# Old ceiling tiles - remove? repaint?



## bofusmosby (Apr 30, 2007)

Welcome aboard! I too have 1 bedroom with ceiling tiles installed. Mine wre put up because the plaster had fallen years ago, they put in a drop ceiling, using metal brackets or tracks to hold the tiles. YES, some of these tiles CAN contain asbestos. If there is any doubt, you can send a sample to a place, and they can check it for asbestor. I sent a sample of plaster a few months back, and mine came out negative. There are places located all over the country, but the place I sent my sample was a place called Accukits. They can be contacted on the web at accukits.com They charge $25 of the testing per sample, so it might be worth your while.
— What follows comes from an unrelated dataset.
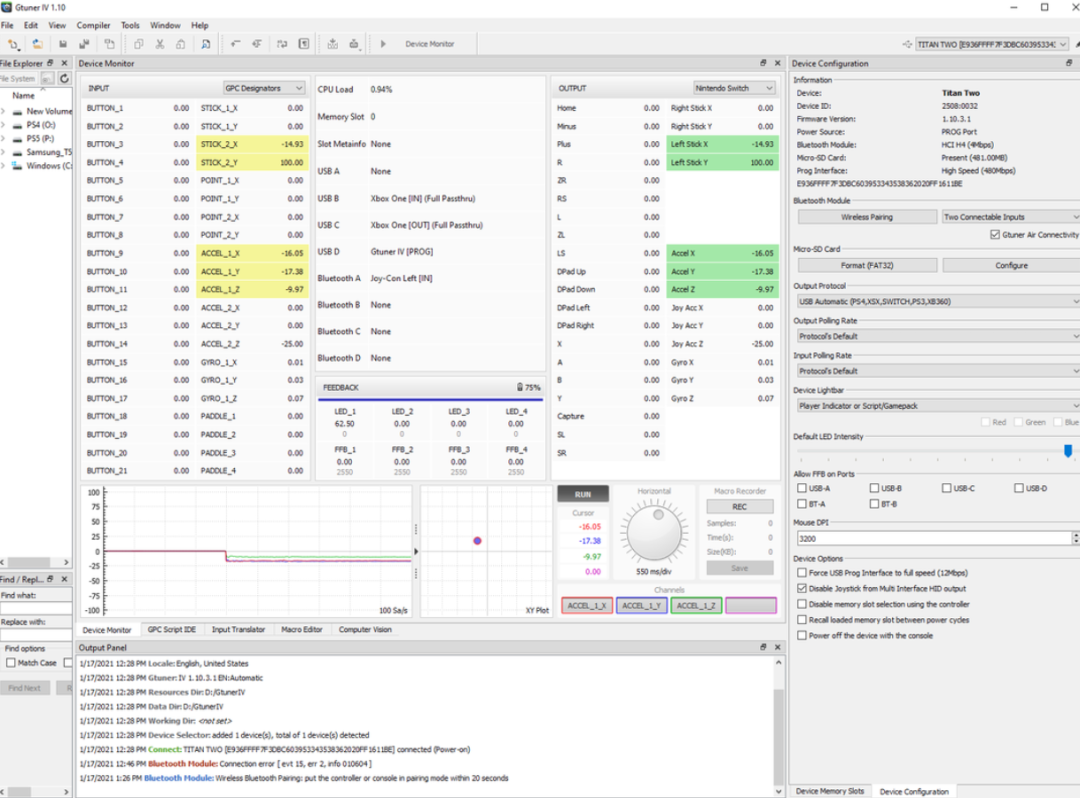
Task: Click the Mouse DPI input field
Action: tap(930, 538)
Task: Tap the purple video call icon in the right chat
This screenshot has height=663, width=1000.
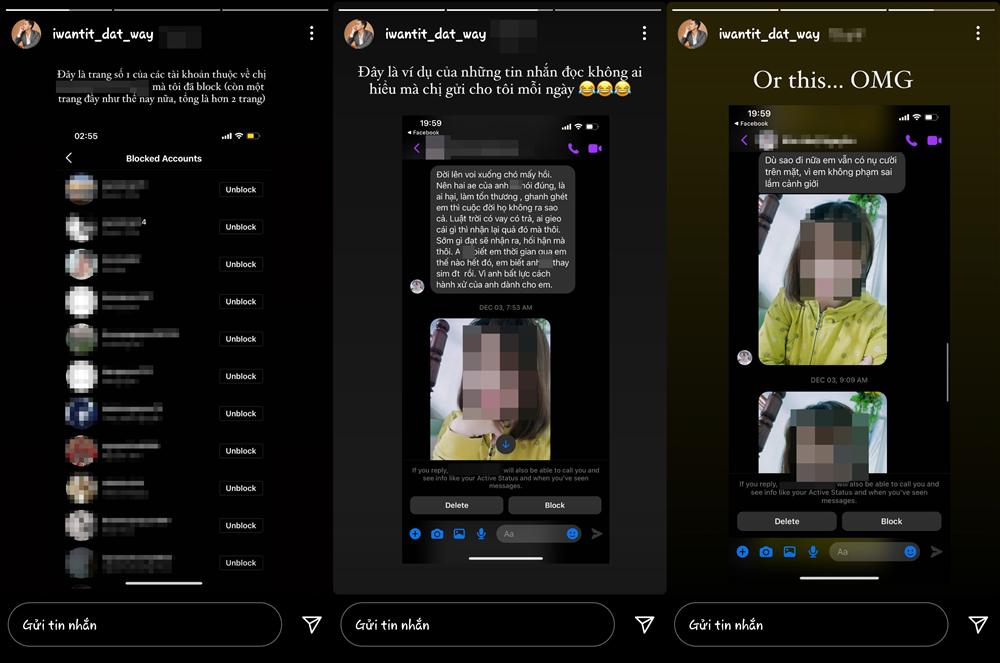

Now, if the tiles are still in god shape, it might be better to just paint over them. As long as they are in good shape, there is no danger. When I get to my bedroom with the tiles, I will probably be sending them a sample to have it checked. I plan on taking mine down to do a re-plaster job.

Bofus


----------



## bjbatlanta (Jul 16, 2008)

Sounds like 12"x12" stapled up to 1"x4" strips or on a grid system with "splines" holding them together. Either way, they could very possibly be asbestos. As mentioned above, they probably are covering some bad plaster or the likes. I'd definitely get it tested. It may be that they were installed after asbestos was outlawed. I know it was somewhere in the mid '70s as far as drywall products.


----------



## sertiphyible (Jun 2, 2008)

*Update*

Thanks for the tips, guys. I did send a crumbled sample away for testing and the tiles are asbestos-free! 95% cellulose and 5% non-asbestos other material. So I pried one away from the rest and took a few shots of the ceiling. The plaster underneath looks decent, at least in this spot. The tiles are indeed fixed (with adhesive?) to wooden strips that have been nailed to the plaster. I think we're going to move ahead with the removal and carefully pull out the nails and strips. We're just looking for a mostly smooth plaster finish so I'm sure we'll have some patching to do...:thumbsup:


----------



## bofusmosby (Apr 30, 2007)

Glad to hear there is no asbestos in your tiles. I know that the plaster above my tiles had fallen years ago, so when I remove the tiles, I'll have to redo the ceiling. Its better that you make be able to just do some repairs, rather then start from scratch.

Bofus


----------



## bmetzger (Aug 24, 2008)

I believe I have the same tiles you show in the pictures stapled at a project I am working on. On the tiles you removed, did they have a random drill hole pattern?


----------